====== SELECTED PASSAGE ======
Radiation therapy is commonly used to prevent recurrence of breast cancer. Precisely delivered, modern radiation therapy is an effective cancer killer, greatly reducing the risk of recurrence. But it also has a downside: it targets tissue indiscriminately, damaging healthy tissue along with diseased.
Radiation can be problematic for women who have breast reconstruction after mastectomy, particularly reconstruction with breast implants. Because while radiation successfully disrupts the DNA of cancer cells so that they’re unable to reproduce, it also permanently changes the molecular structure of surrounding healthy tissue, reducing blood flow and elasticity in the skin. Radiated tissue tends to tighten and shrink, compromising the shape, size and position of a reconstructed breast. It’s a particularly poor combination with breast implants.
Gene therapy might protect healthy tissues from the harmful side-effects of radiotherapy and minimize the detrimental effects of radiation.
Human gene therapy modifies certain cells with new genetic material for therapeutic benefit. Sounds very space-agey (and it is), but some forms of gene therapy are already FDA-approved and used in vaccines for certain cancers, immunotherapies, and other treatments. The potential of gene therapy is enormous. One day, it may be possible to mitigate the high risk for cancer and disease of someone who has a defective or missing gene—individuals who have a mutation in either BRCA1 or BRCA2 or other cancer-causing gene might have an injection of correcting genetic material to restore function of the defective gene. Increasingly, gene therapy for diseases that have no other cure is showing promise in clinical trials—hundreds of such trials are already underway. One particular trial suggests that gene therapy may dramatically reduce the damaging effects of radiation on healthy tissue.
======
■ **ACTION ITEM**
According to the passage on radiation therapy and gene therapy, which features of a reconstructed breast can radiated tissue compromise? List them all.
====== GIVEN RECORDS ======
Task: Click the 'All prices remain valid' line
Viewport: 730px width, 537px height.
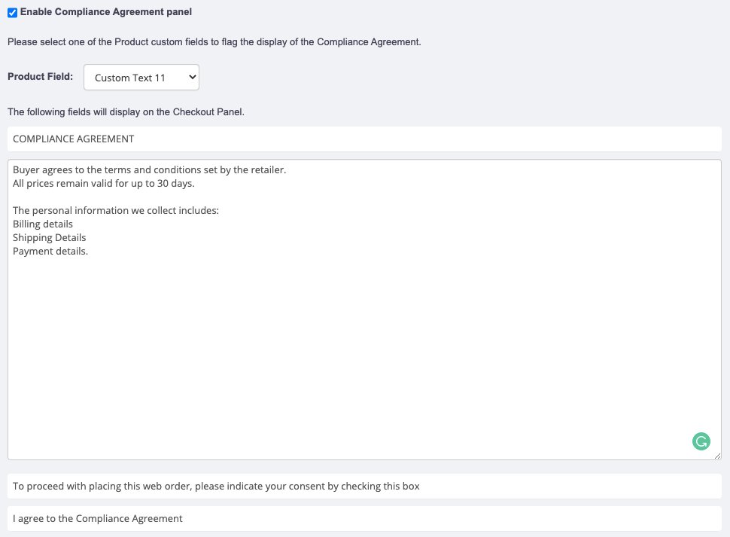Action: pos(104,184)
======
====== GIVEN RECORDS ======
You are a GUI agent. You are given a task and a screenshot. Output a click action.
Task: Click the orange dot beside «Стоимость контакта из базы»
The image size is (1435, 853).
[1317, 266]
======
■ **OUTPUT FOR THIS EXERCISE**
Shape, size, and position.